ACTION ITEM: Repeat every entry word for word; omit all pictures.

Pixel coordinate grounding data:

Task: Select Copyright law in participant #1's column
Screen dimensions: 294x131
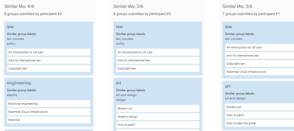Action: pyautogui.click(x=259, y=64)
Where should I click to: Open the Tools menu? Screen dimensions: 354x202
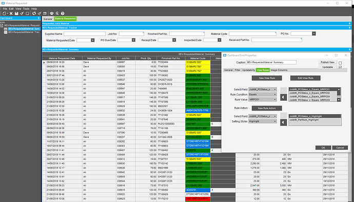point(26,9)
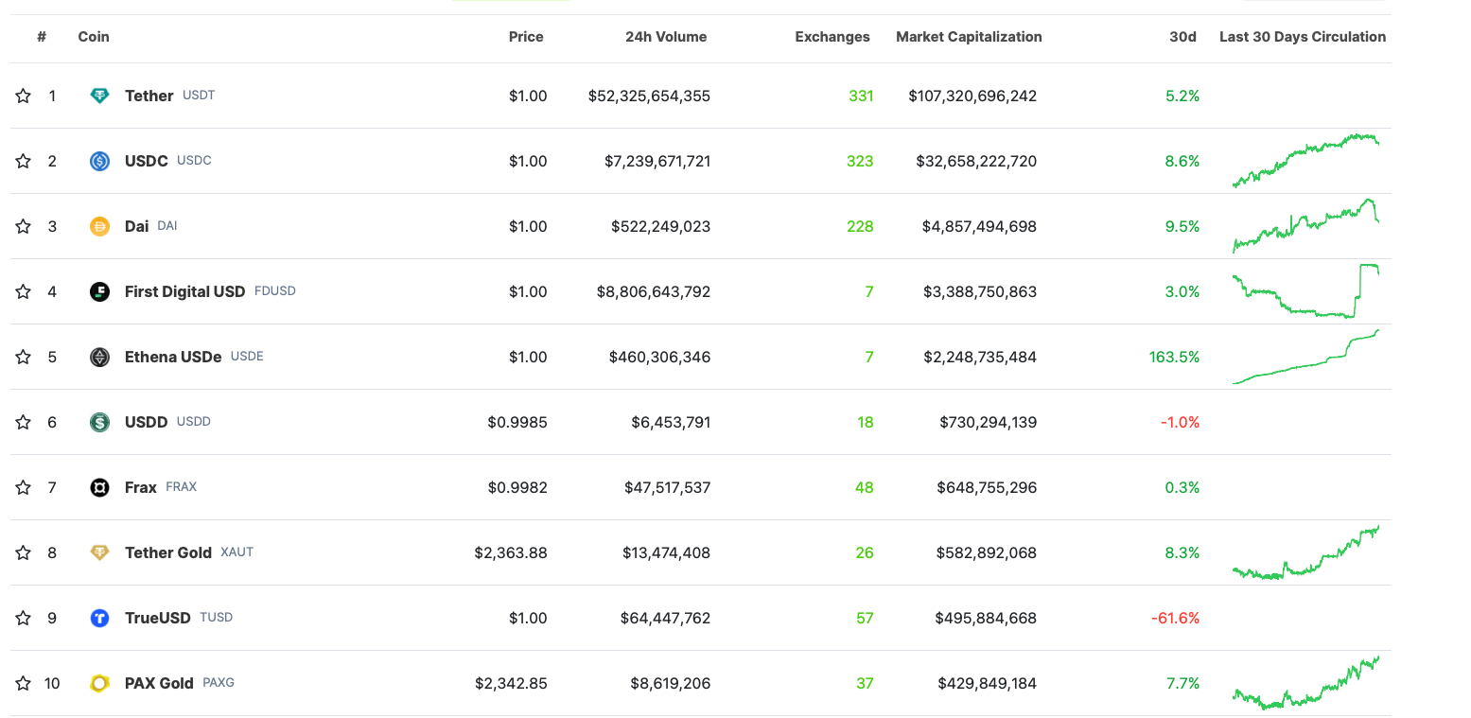
Task: Click the Frax coin logo icon
Action: (x=99, y=487)
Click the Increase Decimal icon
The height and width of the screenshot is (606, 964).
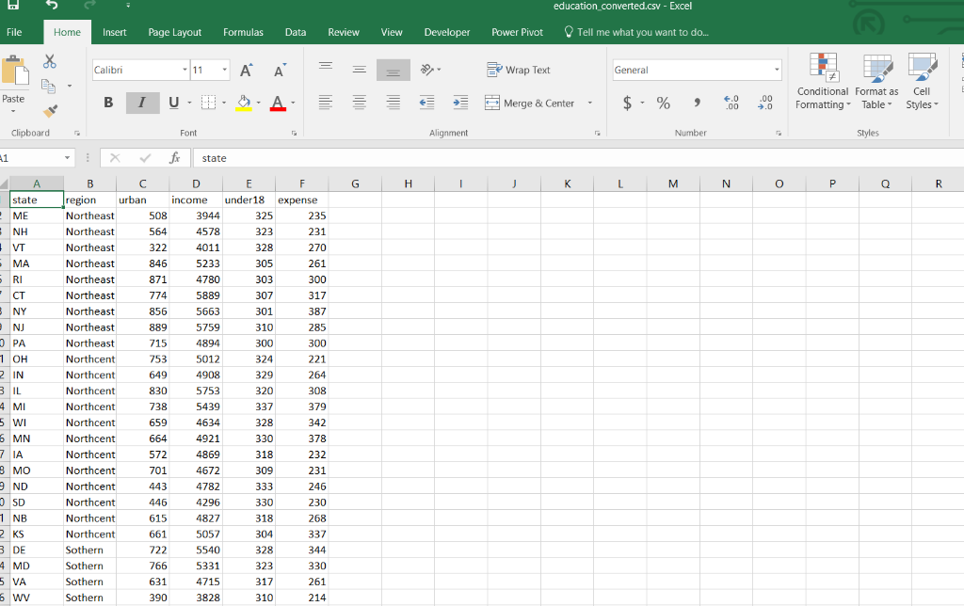[731, 103]
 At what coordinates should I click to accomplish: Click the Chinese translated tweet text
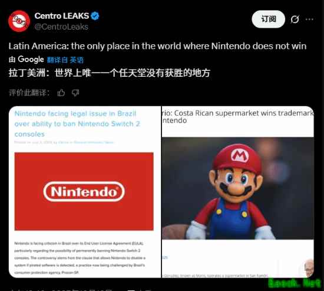coord(110,73)
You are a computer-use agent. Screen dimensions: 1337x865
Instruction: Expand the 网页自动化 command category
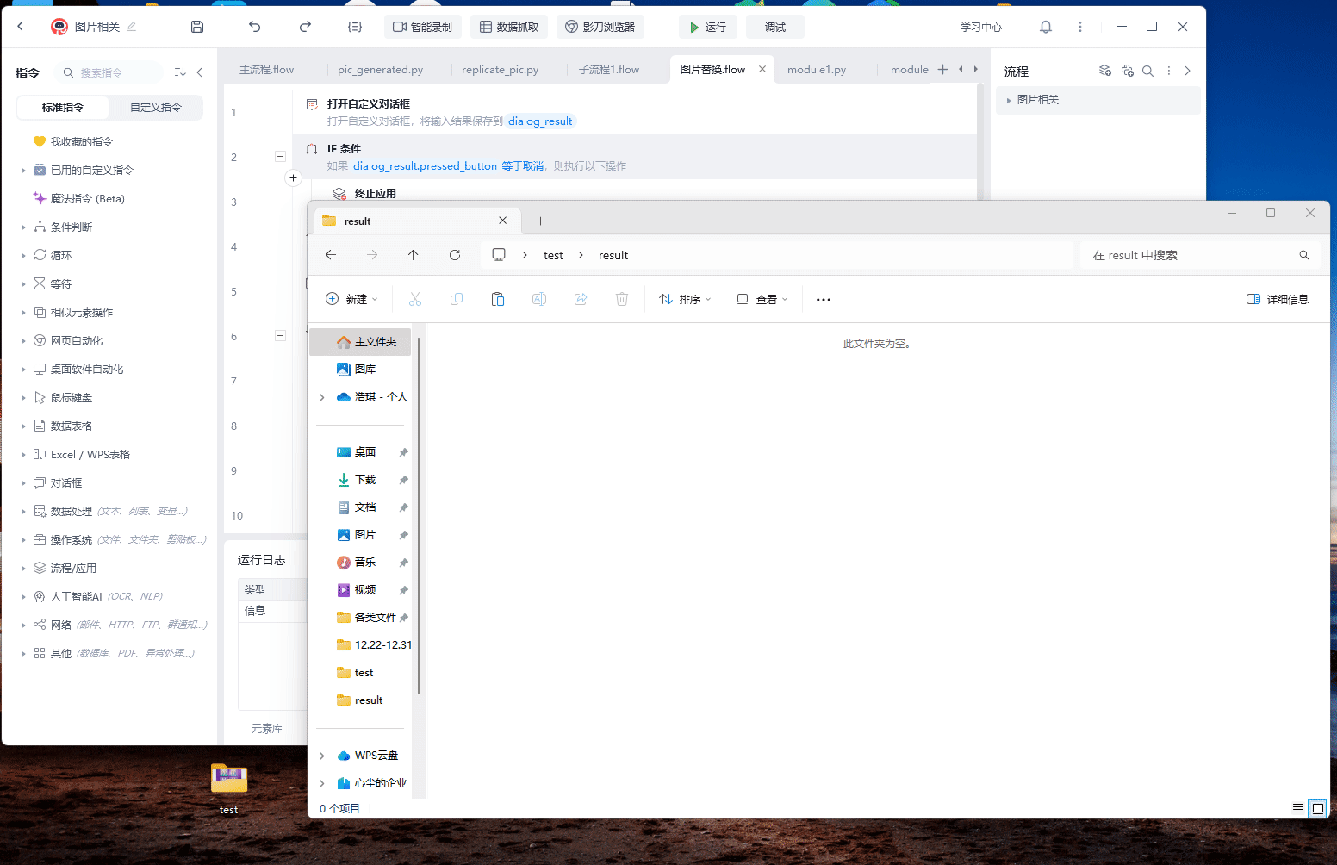tap(23, 341)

OUTPUT BELOW:
Task: Select Copyright law in participant #1's column
Screen dimensions: 294x131
Action: pyautogui.click(x=259, y=64)
Where should I click to: Open the Tools menu? Screen dimensions: 354x202
point(26,9)
Task: Click the Frax coin logo icon
Action: (x=99, y=487)
Click the Increase Decimal icon
The height and width of the screenshot is (606, 964).
[731, 103]
 At what coordinates should I click to accomplish: Click the Chinese translated tweet text
coord(110,73)
You are a computer-use agent. Screen dimensions: 1337x865
Instruction: Expand the 网页自动化 command category
tap(23, 341)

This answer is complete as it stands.